I want to compute this contour integral:
\begin{equation} \int\limits_C \! \mathrm{d}z \; \log(\frac{z+1}{z-1}) \frac{e^{tz}}{z-1} \end{equation}
Where $C$ is a path going around the branch cut. My perplexities arise because the branching point $z=1$ presents also a "pole-like" behaviour, so that if we naively choose the contour to pass on the upper and lower parts of the cut we get a non integrable singularity. I thought of avoiding the singularity with a little circle around it, but then you cannot apply the residue theorem because of the branch cut. Is there a standard technique for these pathological cases?
Let $C$ be any closed contour around the branch cut $[-1, 1]$ and $I(t)$ be the integral over $C$. $I(t)$ does not depend on $C$ and is entire.

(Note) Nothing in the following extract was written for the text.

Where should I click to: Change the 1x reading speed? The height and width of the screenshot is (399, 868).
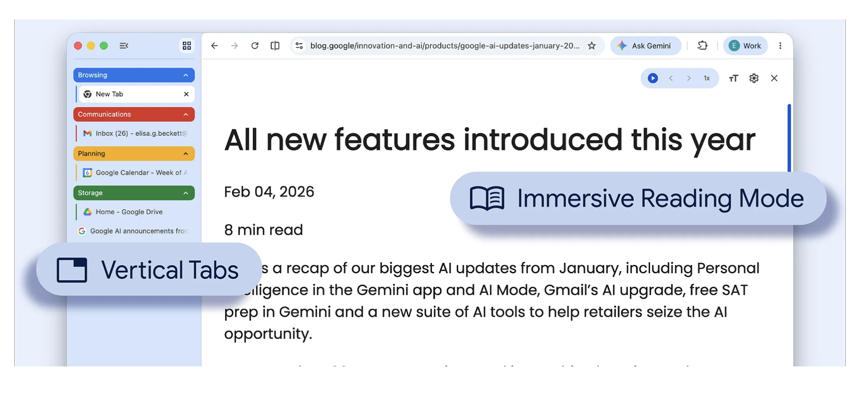point(707,78)
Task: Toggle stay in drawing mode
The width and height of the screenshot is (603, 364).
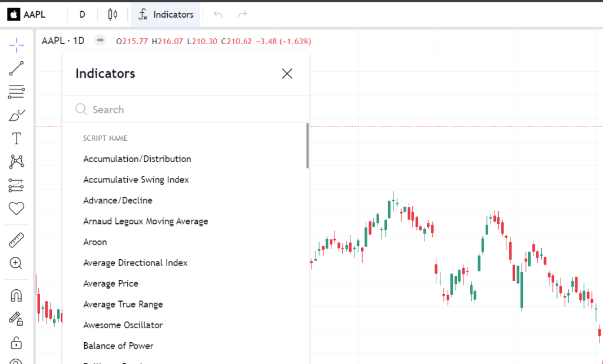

Next, we have $$\mathcal L^{-1} {\left[ \ln \frac {z + 1} {z - 1} \right]} = \frac {2 \sinh t} t, \\ f(t) = \mathcal L^{-1} {\left[ \frac 1 {z - 1} \ln \frac {z + 1} {z - 1} \right]} = \frac {2 \sinh t} t * e^t = e^t (\Gamma(0, 2 t) + \ln(2 t) + \gamma).$$ By deforming the contour, we get $I(t) = 2 \pi i f(t)$ for $t > 0$. Extending $f$ to an entire function, we get $I(t) = 2 \pi i f(t)$ for any $t \in \mathbb C$.
Another way is to find $I(t)$ as $-2 \pi i$ times the residue of the integrand at infinity. Multiplying the series expansions gives $$\operatorname*{Res}_{z = \infty} \frac {e^{t (z + 1)}} z \ln \left( 1 + \frac 2 z \right) = e^t \sum_{k \geq 1} \frac {(-2 t)^k} {k! \,k}.$$